> **WRITTEN TASK**: Reproduce the following data line for line, without changing anything.

(Data for locating words and elements)
※

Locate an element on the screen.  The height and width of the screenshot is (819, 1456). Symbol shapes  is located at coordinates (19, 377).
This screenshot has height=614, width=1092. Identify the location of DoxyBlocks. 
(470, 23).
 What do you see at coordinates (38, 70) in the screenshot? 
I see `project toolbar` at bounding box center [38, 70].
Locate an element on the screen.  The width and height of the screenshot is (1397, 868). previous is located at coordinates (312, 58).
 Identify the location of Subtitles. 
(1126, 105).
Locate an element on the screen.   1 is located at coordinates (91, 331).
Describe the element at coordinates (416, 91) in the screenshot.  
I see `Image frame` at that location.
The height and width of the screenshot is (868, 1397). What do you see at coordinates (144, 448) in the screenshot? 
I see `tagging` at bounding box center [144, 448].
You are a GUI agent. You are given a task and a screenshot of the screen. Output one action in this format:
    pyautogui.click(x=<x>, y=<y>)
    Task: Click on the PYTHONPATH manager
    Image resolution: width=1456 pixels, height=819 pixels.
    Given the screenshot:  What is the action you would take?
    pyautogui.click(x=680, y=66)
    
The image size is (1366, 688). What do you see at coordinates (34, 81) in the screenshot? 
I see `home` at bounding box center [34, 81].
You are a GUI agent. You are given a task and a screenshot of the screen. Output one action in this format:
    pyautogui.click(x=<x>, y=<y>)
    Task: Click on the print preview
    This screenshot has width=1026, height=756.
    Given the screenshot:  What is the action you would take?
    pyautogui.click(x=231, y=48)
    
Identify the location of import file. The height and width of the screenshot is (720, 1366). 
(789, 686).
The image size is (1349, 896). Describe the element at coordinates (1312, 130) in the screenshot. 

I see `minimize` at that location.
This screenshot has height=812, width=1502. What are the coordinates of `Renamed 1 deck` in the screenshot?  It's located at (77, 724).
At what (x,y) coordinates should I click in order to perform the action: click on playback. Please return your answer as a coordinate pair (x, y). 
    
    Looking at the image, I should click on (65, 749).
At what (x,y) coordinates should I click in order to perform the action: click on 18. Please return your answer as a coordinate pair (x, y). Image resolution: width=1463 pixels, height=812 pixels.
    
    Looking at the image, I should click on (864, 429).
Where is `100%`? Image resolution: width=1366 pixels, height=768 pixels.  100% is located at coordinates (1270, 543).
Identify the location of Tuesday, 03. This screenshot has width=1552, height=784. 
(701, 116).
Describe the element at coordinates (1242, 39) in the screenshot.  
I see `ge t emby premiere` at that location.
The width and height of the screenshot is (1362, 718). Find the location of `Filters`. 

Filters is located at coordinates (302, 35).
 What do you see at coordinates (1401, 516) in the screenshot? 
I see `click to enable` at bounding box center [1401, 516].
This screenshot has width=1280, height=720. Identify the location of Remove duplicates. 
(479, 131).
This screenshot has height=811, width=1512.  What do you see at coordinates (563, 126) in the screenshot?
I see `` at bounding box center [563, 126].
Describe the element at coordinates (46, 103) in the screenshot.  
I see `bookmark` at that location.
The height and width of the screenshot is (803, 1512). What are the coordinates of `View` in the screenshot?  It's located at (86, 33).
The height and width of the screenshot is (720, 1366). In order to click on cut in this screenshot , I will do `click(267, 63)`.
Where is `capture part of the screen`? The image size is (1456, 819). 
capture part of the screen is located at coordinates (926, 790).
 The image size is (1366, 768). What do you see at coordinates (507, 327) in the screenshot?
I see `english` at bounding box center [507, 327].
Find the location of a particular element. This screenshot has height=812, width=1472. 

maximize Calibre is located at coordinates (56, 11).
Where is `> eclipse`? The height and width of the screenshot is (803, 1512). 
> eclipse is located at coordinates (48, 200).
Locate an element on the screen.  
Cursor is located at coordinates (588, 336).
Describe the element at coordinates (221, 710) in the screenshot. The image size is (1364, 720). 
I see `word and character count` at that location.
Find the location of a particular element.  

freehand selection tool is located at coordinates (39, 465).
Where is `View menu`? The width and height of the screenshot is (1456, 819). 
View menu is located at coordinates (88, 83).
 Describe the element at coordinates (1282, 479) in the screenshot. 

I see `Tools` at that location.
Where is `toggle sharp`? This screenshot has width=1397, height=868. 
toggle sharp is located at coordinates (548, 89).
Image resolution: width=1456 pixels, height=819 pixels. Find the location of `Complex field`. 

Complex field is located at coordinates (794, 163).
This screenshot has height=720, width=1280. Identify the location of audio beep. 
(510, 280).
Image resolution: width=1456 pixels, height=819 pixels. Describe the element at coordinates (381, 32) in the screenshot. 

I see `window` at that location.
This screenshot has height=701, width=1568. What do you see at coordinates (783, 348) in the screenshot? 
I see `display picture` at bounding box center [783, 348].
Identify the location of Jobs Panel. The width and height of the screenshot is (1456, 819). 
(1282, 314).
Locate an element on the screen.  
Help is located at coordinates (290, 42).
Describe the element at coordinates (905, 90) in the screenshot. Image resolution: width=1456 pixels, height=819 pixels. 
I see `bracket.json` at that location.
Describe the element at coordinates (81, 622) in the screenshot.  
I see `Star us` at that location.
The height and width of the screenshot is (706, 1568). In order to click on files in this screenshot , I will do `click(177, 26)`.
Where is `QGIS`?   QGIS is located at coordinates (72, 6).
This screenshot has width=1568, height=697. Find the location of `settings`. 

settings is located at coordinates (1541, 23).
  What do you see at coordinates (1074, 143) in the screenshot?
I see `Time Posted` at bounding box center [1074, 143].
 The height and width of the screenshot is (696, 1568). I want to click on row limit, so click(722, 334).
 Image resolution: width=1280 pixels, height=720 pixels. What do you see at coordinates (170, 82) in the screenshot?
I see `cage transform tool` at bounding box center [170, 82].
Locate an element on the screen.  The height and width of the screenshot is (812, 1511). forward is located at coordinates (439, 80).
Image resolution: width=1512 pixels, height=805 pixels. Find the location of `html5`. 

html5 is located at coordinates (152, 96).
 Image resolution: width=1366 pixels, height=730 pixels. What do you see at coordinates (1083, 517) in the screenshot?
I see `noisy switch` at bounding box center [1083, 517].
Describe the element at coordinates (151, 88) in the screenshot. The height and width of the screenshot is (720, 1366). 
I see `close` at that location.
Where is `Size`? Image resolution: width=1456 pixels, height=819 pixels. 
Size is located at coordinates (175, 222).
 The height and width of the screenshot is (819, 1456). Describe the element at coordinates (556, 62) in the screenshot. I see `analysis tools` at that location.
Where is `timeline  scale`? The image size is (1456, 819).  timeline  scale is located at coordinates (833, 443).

※

> **FULL SOLUTION**:
Locate an element on the screen.  The height and width of the screenshot is (819, 1456). Symbol shapes  is located at coordinates (19, 377).
This screenshot has height=614, width=1092. Identify the location of DoxyBlocks. 
(470, 23).
 What do you see at coordinates (38, 70) in the screenshot? 
I see `project toolbar` at bounding box center [38, 70].
Locate an element on the screen.  The width and height of the screenshot is (1397, 868). previous is located at coordinates (312, 58).
 Identify the location of Subtitles. 
(1126, 105).
Locate an element on the screen.   1 is located at coordinates (91, 331).
Describe the element at coordinates (416, 91) in the screenshot.  
I see `Image frame` at that location.
The height and width of the screenshot is (868, 1397). What do you see at coordinates (144, 448) in the screenshot? 
I see `tagging` at bounding box center [144, 448].
You are a GUI agent. You are given a task and a screenshot of the screen. Output one action in this format:
    pyautogui.click(x=<x>, y=<y>)
    Task: Click on the PYTHONPATH manager
    Image resolution: width=1456 pixels, height=819 pixels.
    Given the screenshot:  What is the action you would take?
    pyautogui.click(x=680, y=66)
    
The image size is (1366, 688). What do you see at coordinates (34, 81) in the screenshot? 
I see `home` at bounding box center [34, 81].
You are a GUI agent. You are given a task and a screenshot of the screen. Output one action in this format:
    pyautogui.click(x=<x>, y=<y>)
    Task: Click on the print preview
    This screenshot has width=1026, height=756.
    Given the screenshot:  What is the action you would take?
    pyautogui.click(x=231, y=48)
    
Identify the location of import file. The height and width of the screenshot is (720, 1366). 
(789, 686).
The image size is (1349, 896). Describe the element at coordinates (1312, 130) in the screenshot. 

I see `minimize` at that location.
This screenshot has height=812, width=1502. What are the coordinates of `Renamed 1 deck` in the screenshot?  It's located at (77, 724).
At what (x,y) coordinates should I click in order to perform the action: click on playback. Please return your answer as a coordinate pair (x, y). 
    
    Looking at the image, I should click on (65, 749).
At what (x,y) coordinates should I click in order to perform the action: click on 18. Please return your answer as a coordinate pair (x, y). Image resolution: width=1463 pixels, height=812 pixels.
    
    Looking at the image, I should click on (864, 429).
Where is `100%`? Image resolution: width=1366 pixels, height=768 pixels.  100% is located at coordinates (1270, 543).
Identify the location of Tuesday, 03. This screenshot has width=1552, height=784. 
(701, 116).
Describe the element at coordinates (1242, 39) in the screenshot.  
I see `ge t emby premiere` at that location.
The width and height of the screenshot is (1362, 718). Find the location of `Filters`. 

Filters is located at coordinates (302, 35).
 What do you see at coordinates (1401, 516) in the screenshot? 
I see `click to enable` at bounding box center [1401, 516].
This screenshot has width=1280, height=720. Identify the location of Remove duplicates. 
(479, 131).
This screenshot has height=811, width=1512.  What do you see at coordinates (563, 126) in the screenshot?
I see `` at bounding box center [563, 126].
Describe the element at coordinates (46, 103) in the screenshot.  
I see `bookmark` at that location.
The height and width of the screenshot is (803, 1512). What are the coordinates of `View` in the screenshot?  It's located at (86, 33).
The height and width of the screenshot is (720, 1366). In order to click on cut in this screenshot , I will do `click(267, 63)`.
Where is `capture part of the screen`? The image size is (1456, 819). 
capture part of the screen is located at coordinates (926, 790).
 The image size is (1366, 768). What do you see at coordinates (507, 327) in the screenshot?
I see `english` at bounding box center [507, 327].
Find the location of a particular element. This screenshot has height=812, width=1472. 

maximize Calibre is located at coordinates (56, 11).
Where is `> eclipse`? The height and width of the screenshot is (803, 1512). 
> eclipse is located at coordinates (48, 200).
Locate an element on the screen.  
Cursor is located at coordinates (588, 336).
Describe the element at coordinates (221, 710) in the screenshot. The image size is (1364, 720). 
I see `word and character count` at that location.
Find the location of a particular element.  

freehand selection tool is located at coordinates (39, 465).
Where is `View menu`? The width and height of the screenshot is (1456, 819). 
View menu is located at coordinates (88, 83).
 Describe the element at coordinates (1282, 479) in the screenshot. 

I see `Tools` at that location.
Where is `toggle sharp`? This screenshot has width=1397, height=868. 
toggle sharp is located at coordinates (548, 89).
Image resolution: width=1456 pixels, height=819 pixels. Find the location of `Complex field`. 

Complex field is located at coordinates (794, 163).
This screenshot has height=720, width=1280. Identify the location of audio beep. 
(510, 280).
Image resolution: width=1456 pixels, height=819 pixels. Describe the element at coordinates (381, 32) in the screenshot. 

I see `window` at that location.
This screenshot has height=701, width=1568. What do you see at coordinates (783, 348) in the screenshot? 
I see `display picture` at bounding box center [783, 348].
Identify the location of Jobs Panel. The width and height of the screenshot is (1456, 819). 
(1282, 314).
Locate an element on the screen.  
Help is located at coordinates (290, 42).
Describe the element at coordinates (905, 90) in the screenshot. Image resolution: width=1456 pixels, height=819 pixels. 
I see `bracket.json` at that location.
Describe the element at coordinates (81, 622) in the screenshot.  
I see `Star us` at that location.
The height and width of the screenshot is (706, 1568). In order to click on files in this screenshot , I will do `click(177, 26)`.
Where is `QGIS`?   QGIS is located at coordinates (72, 6).
This screenshot has width=1568, height=697. Find the location of `settings`. 

settings is located at coordinates (1541, 23).
  What do you see at coordinates (1074, 143) in the screenshot?
I see `Time Posted` at bounding box center [1074, 143].
 The height and width of the screenshot is (696, 1568). I want to click on row limit, so click(722, 334).
 Image resolution: width=1280 pixels, height=720 pixels. What do you see at coordinates (170, 82) in the screenshot?
I see `cage transform tool` at bounding box center [170, 82].
Locate an element on the screen.  The height and width of the screenshot is (812, 1511). forward is located at coordinates (439, 80).
Image resolution: width=1512 pixels, height=805 pixels. Find the location of `html5`. 

html5 is located at coordinates (152, 96).
 Image resolution: width=1366 pixels, height=730 pixels. What do you see at coordinates (1083, 517) in the screenshot?
I see `noisy switch` at bounding box center [1083, 517].
Describe the element at coordinates (151, 88) in the screenshot. The height and width of the screenshot is (720, 1366). 
I see `close` at that location.
Where is `Size`? Image resolution: width=1456 pixels, height=819 pixels. 
Size is located at coordinates (175, 222).
 The height and width of the screenshot is (819, 1456). Describe the element at coordinates (556, 62) in the screenshot. I see `analysis tools` at that location.
Where is `timeline  scale`? The image size is (1456, 819).  timeline  scale is located at coordinates (833, 443).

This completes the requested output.